MCHD Administrator Jessica McKnight said people who may have had a COVID exposure during the Thanksgiving holiday weekend should still get tested.
“It’s still too early for us to tell the full impact of travel and gatherings that may have occurred and led to further spread of the virus around our community and around our state,” McKnight said.
McKnight said it's not clear when a COVID vaccine will be ready for distribution locally. She said all the agency knows now is supplies will be limited at first.
“There will be priority groups,” McKnight explained. “We really want to focus on our high-risk health workers; help them so they can help the community.”
McKnight said the next priority population will likely be those who live in nursing/assisted-living homes and other congregant settings.
The state is still working on a priority list, McKnight said.
Gov. JB Pritzker said Friday the state expects to receive its first shipments of the vaccine in the next few weeks, provided the vaccines gain federal approval.
According to NPR Illinois, Pritzker said 109,000 doses will be distributed to Chicago and the 50 counties with the highest death rates.
McKnight said the county hopes some vaccines will be available early next year.
From @GovPritzker’s office just now:
Upon federal recommendation, the initial COVID-19 vaccines “will be dedicated to hospital and healthcare workers in the 50 counties in Illinois with the highest death rates per capita.”
The order of those 50 counties are as follows: pic.twitter.com/uUiIftT3hP
— Hannah Meisel (@hannahmeisel) December 4, 2020
Meanwhile, OSF HealthCare said it has a new COVID treatment available for high-risk patients. The antibody treatment known as BAM (Bamlanivimab) comes from Eli Lily.
The Food and Drug Administration has granted emergency use authorization for use at select outpatient clinics.
“We are always excited about the advancements we are seeing in the treatment of the virus,” McKnight said. “There have been several treatments that have come around that have shown to be somewhat effective against fighting this virus.”
The treatment is intended to reduce hospital admissions. It will be given to patients with mild to moderate symptoms.

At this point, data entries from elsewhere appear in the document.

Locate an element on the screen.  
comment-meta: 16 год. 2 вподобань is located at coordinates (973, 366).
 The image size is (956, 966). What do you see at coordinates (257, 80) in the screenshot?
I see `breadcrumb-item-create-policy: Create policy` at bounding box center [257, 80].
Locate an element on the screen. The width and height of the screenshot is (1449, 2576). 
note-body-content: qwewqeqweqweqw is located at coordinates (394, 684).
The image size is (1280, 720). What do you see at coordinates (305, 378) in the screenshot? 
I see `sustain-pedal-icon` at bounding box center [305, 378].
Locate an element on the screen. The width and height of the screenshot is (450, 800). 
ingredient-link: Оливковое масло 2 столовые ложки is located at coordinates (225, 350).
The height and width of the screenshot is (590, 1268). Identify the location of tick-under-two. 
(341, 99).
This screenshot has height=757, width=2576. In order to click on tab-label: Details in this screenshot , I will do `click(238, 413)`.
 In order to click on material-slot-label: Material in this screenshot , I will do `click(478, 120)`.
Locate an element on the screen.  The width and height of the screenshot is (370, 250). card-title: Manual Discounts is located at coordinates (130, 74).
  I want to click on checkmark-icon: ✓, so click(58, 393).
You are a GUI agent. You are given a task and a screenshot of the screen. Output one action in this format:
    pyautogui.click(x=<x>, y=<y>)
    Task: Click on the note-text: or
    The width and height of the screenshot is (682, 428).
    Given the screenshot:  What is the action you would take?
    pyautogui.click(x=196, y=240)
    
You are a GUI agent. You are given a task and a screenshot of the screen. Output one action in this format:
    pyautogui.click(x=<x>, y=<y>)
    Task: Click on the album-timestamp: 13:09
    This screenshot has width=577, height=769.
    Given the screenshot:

McLean County is working with neighboring Woodford County to find alternate housing for people who need to isolate because of COVID exposure.
Woodford County Health Department Administrator Hillary Aggertt said during a meeting this week the county was unable to find good options nearby for someone who may need a temporary place to quarantine.
“We asked around if any efficiency apartments would be available. They are, but they are not furnished,” Aggertt said. “We looked at hotel options in Peoria. That was a pretty big dollar amount for the security (deposit) as well as any rooms that you use.”
McKnight said McLean County has provided alternate housing for 11 people since the pandemic began, but none currently.
"That’s something that from the beginning of the pandemic was high priority for us, but it can be a challenge in a smaller community,” McKnight said.
Woodford County's population is less than 40,000.
Aggertt said McLean County would bill Woodford County for any people it accommodates. The federal government will reimburse those costs.
The two counties say they are still working on a formal agreement.
Also Friday, the McLean County Emergency Management Agency said the state has limited the number of daily tests that can be done at each community-based testing site. The Interstate Center in Bloomington is capped at 750 tests.
“This was put in place to assist areas that lack testing to obtain kits,” the agency said on its Facebook page. “The last couple weeks this hasn’t been a problem. If it consistently becomes one, we will try to work with the state to change our cap.”
The Bloomington site, run by Pekin-based Reditus Labs, exceeded that 750-count 23 times in November. The number of daily tests has dropped to an average of 546 over the last week.